I've written this post last year after Christmas. As I re-read it, it struck me as appropriate to re-post it at this time, right at the beginning of the busy holiday season, since it seems to put some things into perspective... at least for Yours Truly. May His gracious Spirit guide your feet into the way of His peace.
I seriously considered my daughter’s suggestion that we keep Christmas decorations up until Easter. Besides a very busy January and a few items on my schedule with slightly higher priority than stashing baby Jesus, Mary, Joseph and Rudolph away in the attic, the idea itself didn’t seem too far fetched. In my head, you see, the two holidays go hand-in-hand. Without Christmas there would obviously be no Easter, and without Easter… well, without Easter the Christmas would leave us bankrupt, not only in our wallets and bank-accounts, but emotionally deserted and empty-handed, even while surrounded by all the trinkets and toys, disillusioned by the hollowness of the hope that, like weight-loss commercials, grossly over-promised but never quite delivered. So, I was perfectly happy to, like some devout frog, jump from Christmas to Easter and back to Christmas, trying to live off the fumes of spiritual adrenaline each holiday provides and skipping everything in between.

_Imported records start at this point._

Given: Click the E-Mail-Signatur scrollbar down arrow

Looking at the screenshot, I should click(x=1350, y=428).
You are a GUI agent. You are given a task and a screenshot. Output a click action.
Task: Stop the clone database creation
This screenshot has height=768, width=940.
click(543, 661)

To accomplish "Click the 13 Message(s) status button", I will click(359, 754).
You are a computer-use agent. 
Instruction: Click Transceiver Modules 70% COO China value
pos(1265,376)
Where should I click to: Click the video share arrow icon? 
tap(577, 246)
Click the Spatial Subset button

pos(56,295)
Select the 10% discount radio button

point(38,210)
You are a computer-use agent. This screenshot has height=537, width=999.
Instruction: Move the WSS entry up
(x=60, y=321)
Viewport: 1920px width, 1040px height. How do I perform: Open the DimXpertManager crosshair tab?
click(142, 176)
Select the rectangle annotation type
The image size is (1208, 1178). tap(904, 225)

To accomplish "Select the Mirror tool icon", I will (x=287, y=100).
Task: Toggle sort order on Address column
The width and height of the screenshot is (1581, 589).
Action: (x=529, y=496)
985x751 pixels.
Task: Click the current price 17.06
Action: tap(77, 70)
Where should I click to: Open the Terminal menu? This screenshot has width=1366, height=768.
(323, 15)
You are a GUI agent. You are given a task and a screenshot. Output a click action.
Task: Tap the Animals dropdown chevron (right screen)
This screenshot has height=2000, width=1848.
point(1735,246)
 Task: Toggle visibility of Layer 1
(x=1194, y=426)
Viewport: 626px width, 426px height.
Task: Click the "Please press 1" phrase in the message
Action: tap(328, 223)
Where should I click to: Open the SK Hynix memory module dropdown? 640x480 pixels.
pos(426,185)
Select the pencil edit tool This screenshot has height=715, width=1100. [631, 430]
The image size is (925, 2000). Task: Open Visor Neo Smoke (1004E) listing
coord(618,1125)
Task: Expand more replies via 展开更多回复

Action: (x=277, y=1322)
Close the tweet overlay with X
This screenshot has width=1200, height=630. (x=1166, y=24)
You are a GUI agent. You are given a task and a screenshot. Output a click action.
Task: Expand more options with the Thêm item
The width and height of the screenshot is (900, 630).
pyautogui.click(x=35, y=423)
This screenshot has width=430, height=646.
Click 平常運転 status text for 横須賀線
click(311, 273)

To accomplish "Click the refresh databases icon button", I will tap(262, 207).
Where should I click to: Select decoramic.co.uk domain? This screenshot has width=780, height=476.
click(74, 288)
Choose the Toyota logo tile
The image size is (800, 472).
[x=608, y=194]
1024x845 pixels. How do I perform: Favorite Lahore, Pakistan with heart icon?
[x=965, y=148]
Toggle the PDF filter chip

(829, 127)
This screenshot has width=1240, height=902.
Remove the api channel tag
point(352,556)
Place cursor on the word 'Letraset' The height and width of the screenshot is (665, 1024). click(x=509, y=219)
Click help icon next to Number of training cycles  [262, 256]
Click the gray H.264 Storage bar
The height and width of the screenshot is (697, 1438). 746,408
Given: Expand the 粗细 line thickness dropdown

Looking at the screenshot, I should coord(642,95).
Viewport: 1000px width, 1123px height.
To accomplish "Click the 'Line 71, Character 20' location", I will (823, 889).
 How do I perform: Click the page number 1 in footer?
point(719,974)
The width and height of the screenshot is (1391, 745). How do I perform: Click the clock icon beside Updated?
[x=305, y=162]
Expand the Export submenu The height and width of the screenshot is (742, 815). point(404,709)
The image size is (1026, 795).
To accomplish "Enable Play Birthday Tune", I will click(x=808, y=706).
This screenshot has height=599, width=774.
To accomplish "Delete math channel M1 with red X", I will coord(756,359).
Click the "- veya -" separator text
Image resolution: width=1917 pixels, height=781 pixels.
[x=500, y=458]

Today, however, without any forethought or planning on my part, spontaneously snowballed into a Putting-Christmas-Away party. It started as a creative (or, rather, desperate!) way to keep my children distracted from killing each other by having them take the ornaments off the Christmas tree. But, very quickly the cleanup party gained momentum and soon it turned into an all-out ‘reclaiming our spaces’ effort. As the nativity pieces were wrapped into tissue paper and placed in cardboard boxes, there was a clear sense of... relief? … A relief that we get our home back, undisturbed by the massive God-invasion of the last month… But, somewhere in the back of my mind, I noticed I was breathing easier because Jesus didn’t remain frozen in time as some perpetual baby sleeping in a manger, but moved on and grew up into an inquisitive teenager, a robust young carpenter good at working with hands, in every aspect maturing under the cloak of ordinary until the appointed time.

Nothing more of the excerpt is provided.